The other finalists were Scott Ingram, Rylan Steele and Orion Wertz. Works by all four continue on display in the finalists' exhibition at the center through June 27.
Credit: hpousner
Credit: hpousner
In her Atlanta Journal-Constitution review, critic Felicia Feaster called Collins "the most politically engaged of the four artists" and noted that she "tackles the topic of race with a deft hand.
"Collins uses the iconography of education: chalkboards, academic journals, dictionaries and pencil erasers to create sculptures, paintings and installations about how race is understood in language and in cultural conditioning," Feaster continued. "In 'Colorblind Dictionary,' she has smeared and obscured references to color, from the "red" in mistletoe to the "white" blossoms of the mock orange shrub.
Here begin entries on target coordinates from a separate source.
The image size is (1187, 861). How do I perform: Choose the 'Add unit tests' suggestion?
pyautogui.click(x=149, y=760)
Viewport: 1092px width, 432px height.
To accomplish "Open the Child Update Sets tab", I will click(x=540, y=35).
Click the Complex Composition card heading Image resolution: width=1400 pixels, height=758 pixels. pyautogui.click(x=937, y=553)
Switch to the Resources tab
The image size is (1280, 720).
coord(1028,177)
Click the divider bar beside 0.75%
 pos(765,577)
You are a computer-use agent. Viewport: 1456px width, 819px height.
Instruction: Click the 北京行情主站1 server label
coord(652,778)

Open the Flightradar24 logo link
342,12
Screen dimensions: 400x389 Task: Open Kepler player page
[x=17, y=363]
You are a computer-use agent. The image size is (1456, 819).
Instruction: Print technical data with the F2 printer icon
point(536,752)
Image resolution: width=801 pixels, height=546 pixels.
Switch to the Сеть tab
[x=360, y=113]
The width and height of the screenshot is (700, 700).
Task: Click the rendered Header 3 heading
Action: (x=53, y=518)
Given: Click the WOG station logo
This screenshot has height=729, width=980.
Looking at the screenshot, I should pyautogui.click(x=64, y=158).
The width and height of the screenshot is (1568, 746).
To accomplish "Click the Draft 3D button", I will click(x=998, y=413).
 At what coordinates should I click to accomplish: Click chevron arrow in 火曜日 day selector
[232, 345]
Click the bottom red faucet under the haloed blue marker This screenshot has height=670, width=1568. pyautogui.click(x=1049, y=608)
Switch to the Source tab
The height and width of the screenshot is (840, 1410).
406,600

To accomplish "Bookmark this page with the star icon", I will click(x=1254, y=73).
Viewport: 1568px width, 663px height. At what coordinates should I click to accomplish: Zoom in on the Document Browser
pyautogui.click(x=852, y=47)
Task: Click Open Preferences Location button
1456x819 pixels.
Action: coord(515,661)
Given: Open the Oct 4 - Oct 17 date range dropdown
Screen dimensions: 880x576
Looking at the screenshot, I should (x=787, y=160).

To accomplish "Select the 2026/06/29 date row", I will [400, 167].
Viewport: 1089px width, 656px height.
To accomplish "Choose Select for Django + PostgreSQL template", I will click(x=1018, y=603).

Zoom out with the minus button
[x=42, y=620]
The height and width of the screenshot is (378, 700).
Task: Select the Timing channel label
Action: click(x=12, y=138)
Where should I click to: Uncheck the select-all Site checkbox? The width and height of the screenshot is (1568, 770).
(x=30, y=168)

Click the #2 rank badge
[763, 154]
In 'Southern Review,' Collins blacks out thick sections of that academic journal, suggesting these essays focused on revelation may just as likely mystify the artist."
Like Collins, Ingram is an Atlanta artist. Steele teaches photography at Columbus State University. Columbus artist Wertz specializes in paintings and drawings. Find a gallery of their work at thehudgens.org.
Collins provided this statement about her work:
“I am interested in the unnerving possibility of multiple meanings, dual perceptions, and limitlessness in the seemingly binary. Drawing repeatedly allows me to fully understand objects in space, while defining and redefining my own racial landscape.
For me, racial identity has neither been instantly formed nor conjured in isolation. Rather, identity entangles memory: actual and revisited, cultural and historical, individual and collective. Through the dissolution of dichotomies and exploration of language, this work recalls moments in the formation of my racial identity as Black and Biracial. And each re-worked mark is yet another attempt to navigate the binary paradigm of race in the American South by grasping invisible limitations and grounding myself within the collective African American visual narrative.”
Jurors were Shannon Fitzgerald, executive director of the Rochester Art Center in Minnesota; Buzz Spector, art professor at Sam Fox School of Design and Visual Arts at Washington University in St Louis; and Hamza Walker, associate curator for the Renaissance Society at The University of Chicago.
The jurors selected the four finalists, viewed the finalists' exhibit and then made studio visits last week before making their selection.
Pam Longobardi won the second Hudgens Prize in 2013; and Gyun Hur the first in 2010. Both are metro Atlanta artists.
The Hudgens is at 6400 Sugarloaf Parkway, Bldg. 300 (in Gwinnett Center complex), Duluth. 770-623-6002, www.thehudgens.org.